Details are disclosed in China Securities Journal, Shanghai Securities News and the website of Shanghai Stock Exchange (www.sse. Com. CN) on the same day Notice on convening the 2021 annual general meeting of shareholders. The independent directors of the company will make a report on their work at the 2021 annual general meeting of shareholders.

Voting result: 7 affirmative votes; No negative vote; There were no abstentions.

14、 The company’s 2021 environmental, social and corporate governance report was reviewed and adopted. See the website of Shanghai stock exchange for details: http://www.sse.com.cn.

Voting result: 7 affirmative votes; No negative vote; There were no abstentions.

It is hereby announced.

Hangxiao Steel Structure Co.Ltd(600477) board of directors

April 20, 2022 Annex: resume of director candidates

Shan yinmu: male, born in 1960, senior economist, founder of the company, has more than 20 years of experience in steel structure production, operation and management, and is now the chairman of the company.

Zhang Yaohua, male, born in 1970, graduated from Zhejiang University with an EMBA and a master’s degree. He is currently the chairman of Dell (China) Co., Ltd. and Dell (Chengdu) Co., Ltd. and a director of the company. He once served as an independent director of the company.

Lu Yongjun: male, born in 1970, master. He once served as the manager of the Auto Parts Department of the labor service company of Hangzhou Qianjiang monosodium glutamate General Factory, the chief of the plumbing section of Hangzhou Jiangnan pipeline general company, and the manager of Xiaoshan Tongji Steel Structure Engineering Co., Ltd. he joined the company in 2000 and served as the director of Xinjiang office, deputy general manager and general manager of the company. He is currently the director and vice president of the company and the chairman of Jiangxi Hangxiao and Guangdong Hangxiao.

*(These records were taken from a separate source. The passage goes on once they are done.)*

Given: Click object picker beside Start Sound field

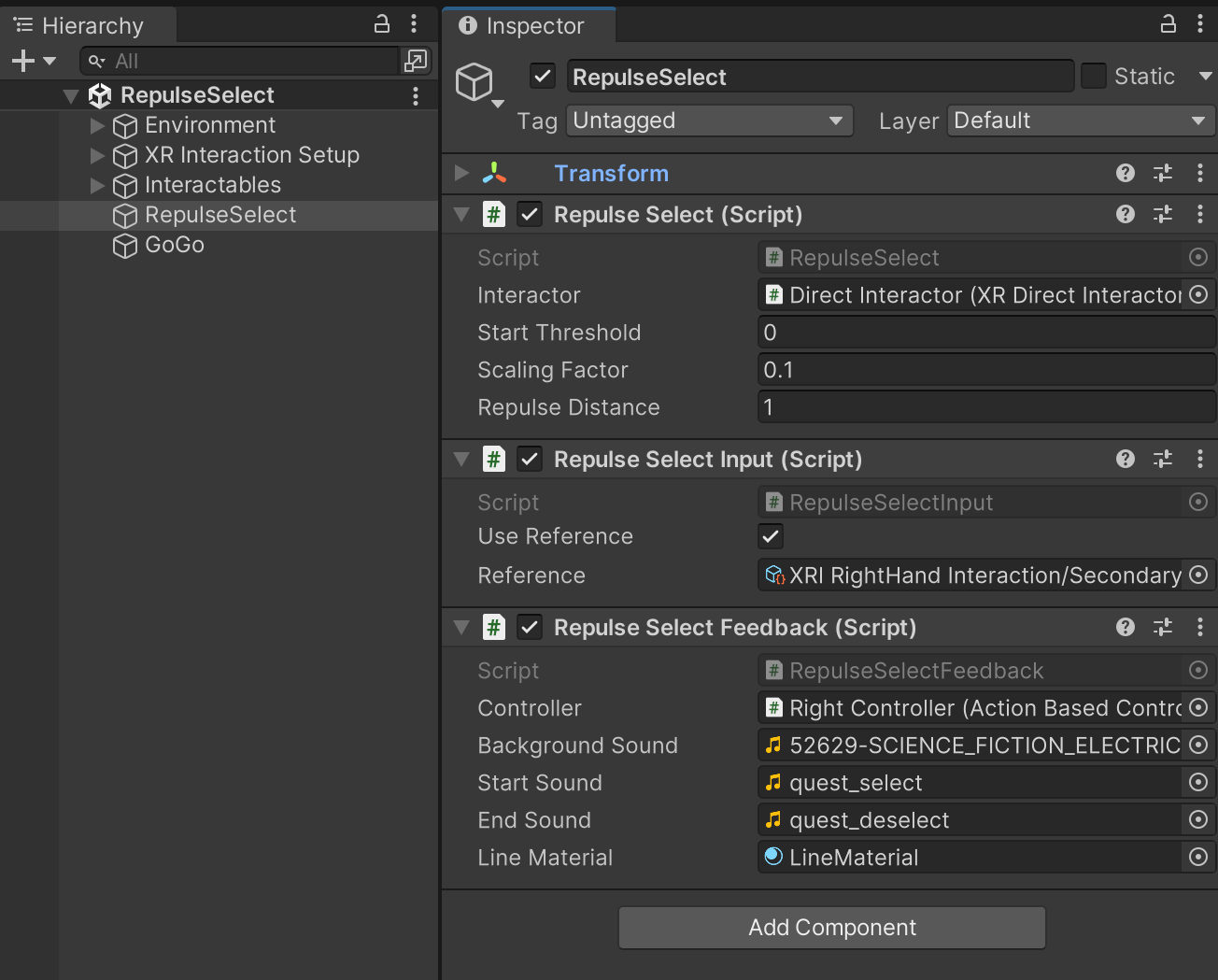Looking at the screenshot, I should pyautogui.click(x=1198, y=783).

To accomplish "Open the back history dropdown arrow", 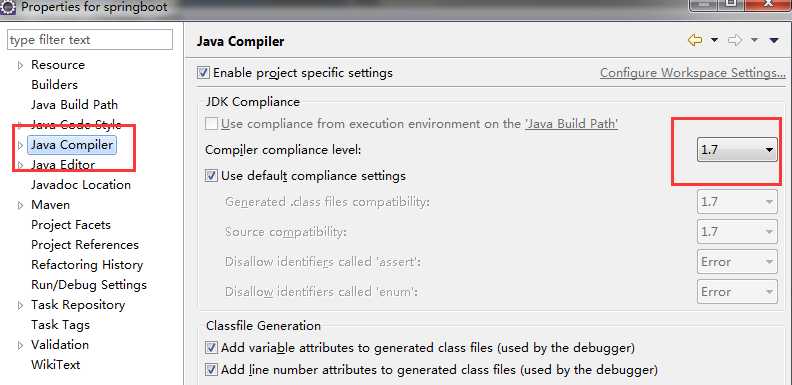I will [x=714, y=40].
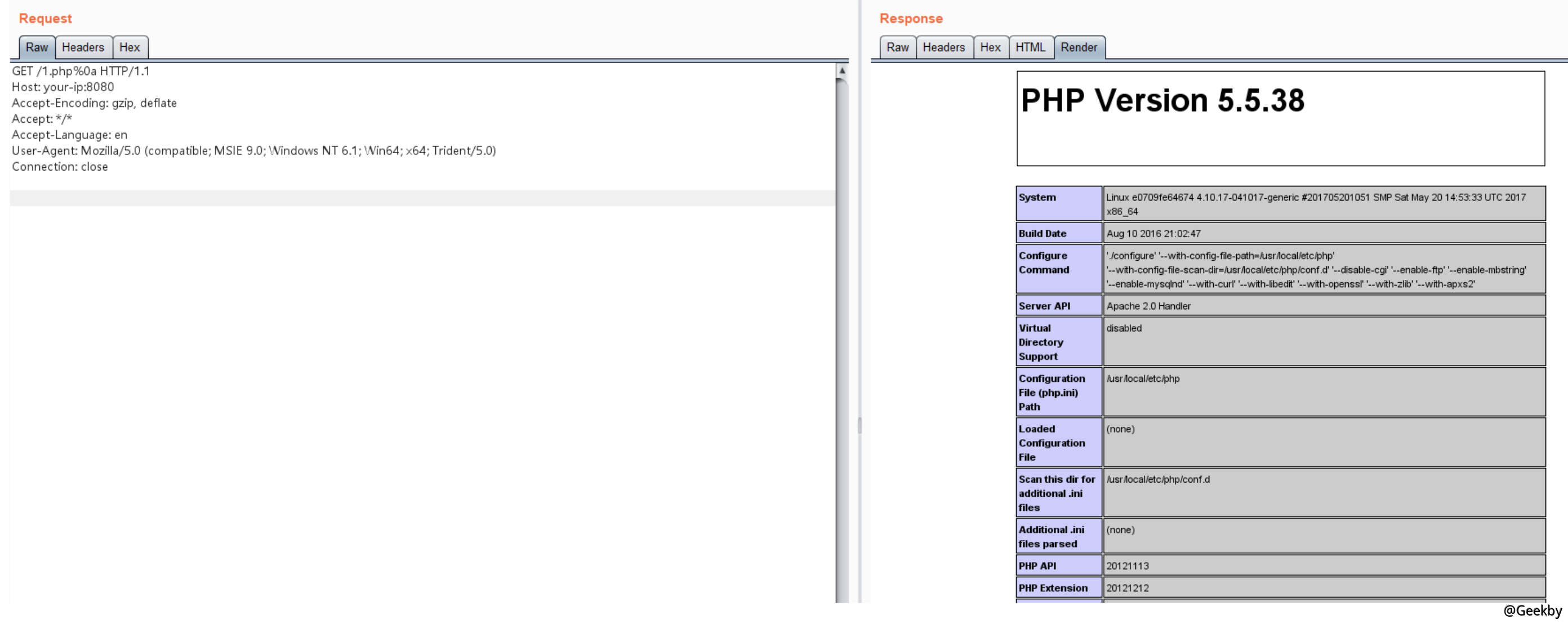Select the response Render tab
Screen dimensions: 1568x624
click(x=1078, y=47)
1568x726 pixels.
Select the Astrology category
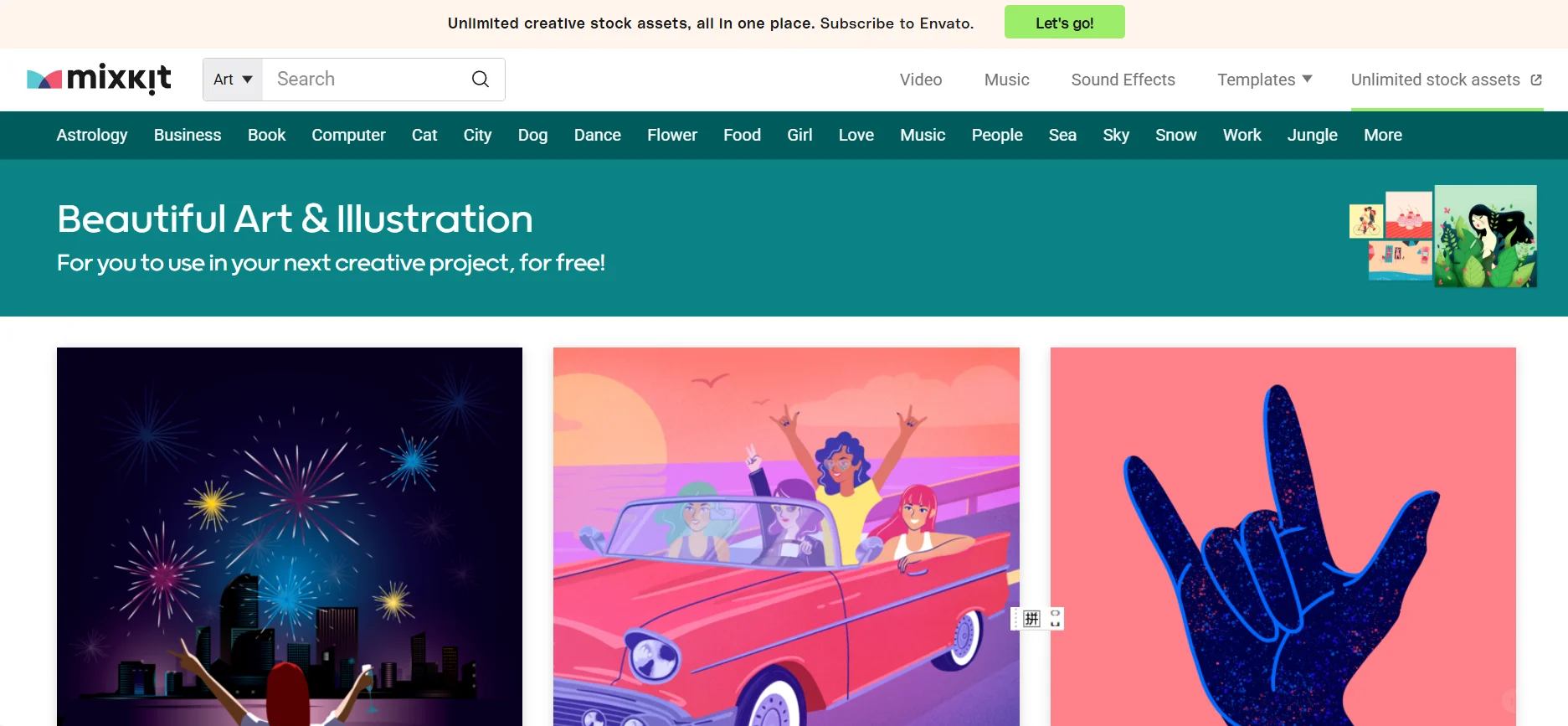pos(92,135)
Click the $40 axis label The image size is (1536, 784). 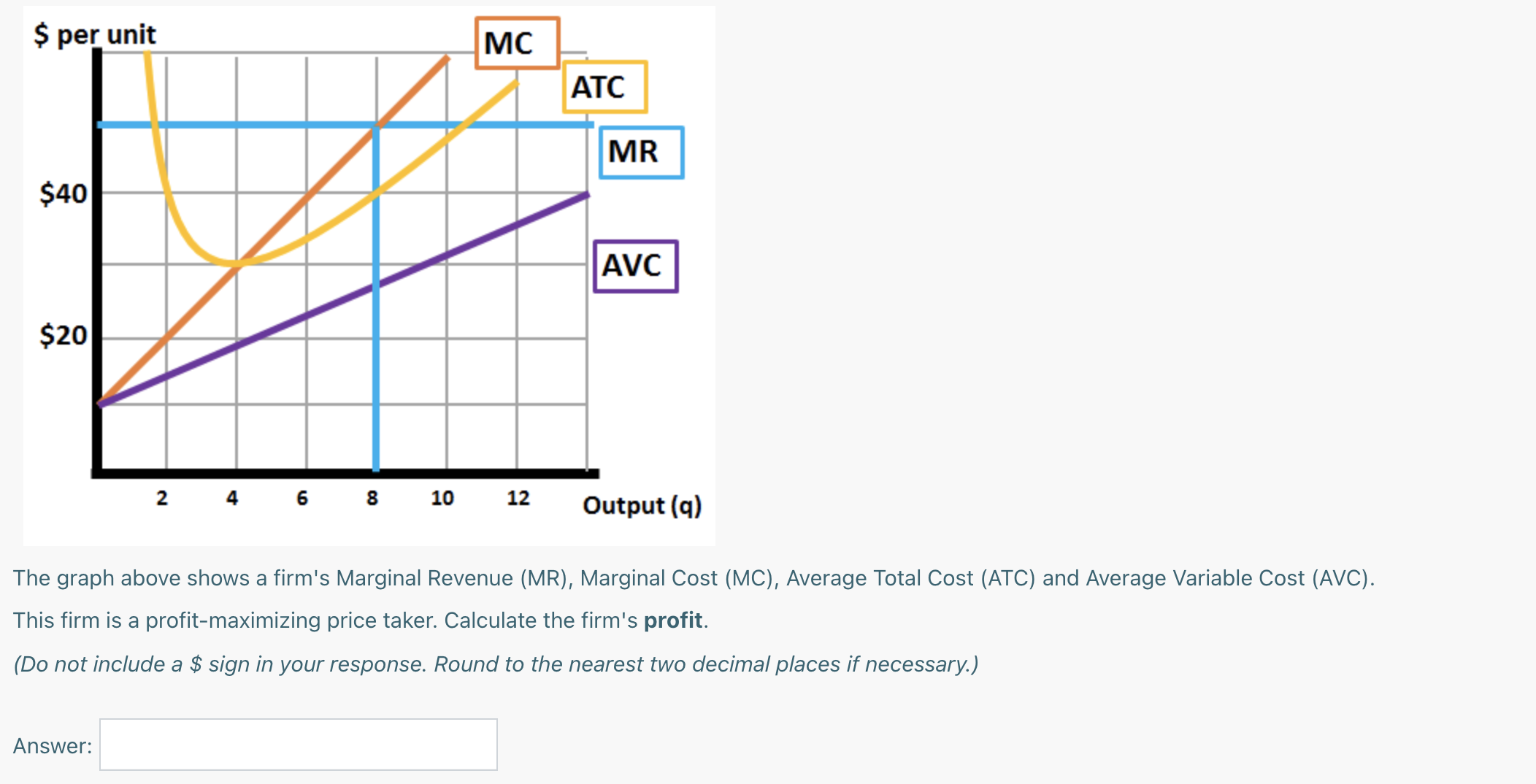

Shan Jihua: male, born in 1987, bachelor degree, successively served as assistant to Hangxiao Steel Structure Co.Ltd(600477) general manager and deputy general manager of Wanjun Real Estate Co., Ltd., and now serves as the president of the company.

Luo Jinming: male, born in 1968, Professor of accounting, certified public accountant. He once served as a teacher of economics of Nanchang nonferrous metals industrial school, deputy director of business management department of Jingdezhen Ceramic college, deputy director of Academic Affairs Office of Jingdezhen Ceramic college, vice president of School of Finance and accounting of Zhejiang industrial and Commercial University, and director of Audit Office of Zhejiang industrial and Commercial University. He is currently the Secretary of the Party committee of the school of accounting of Zhejiang University of technology and industry, Riyue Heavy Industry Co.Ltd(603218) , Zhejiang China Zhejiang China Commodities City Group Co.Ltd(600415) Group Co., Ltd., Wanyuan ecology Co., Ltd., Ningbo Qiancheng home furnishing Co., Ltd. and the independent director of the company.

Wang Hongwen: female, born in 1972, with a graduate degree, a member of the Communist Party of China and an economist. He was the executive vice president and Secretary General of Zhejiang Listed Companies Association. Currently, he is the managing director of PWC capital, Hang Zhou Iron & Steel Co.Ltd(600126) , China Kings Resources Group Co.Ltd(603505) , Minfeng Special Paper Co.Ltd(600235) , Zhejiang Double Arrow Rubber Co.Ltd(002381) and the independent director of the company. Zhou Yongliang: male, born in 1963, doctor of law. He once served as deputy director of Beijing Vision Consulting Center, President of Beijing Guofu Economic Research Institute and independent director of Shaanxi Construction Machinery Co.Ltd(600984) ( Shaanxi Construction Machinery Co.Ltd(600984) ). He is currently the chairman of Beijing Guofu Innovation Management Consulting Co., Ltd., Sanxiang Technology (831195), Wanlv Biology (830828) and the independent director of the company.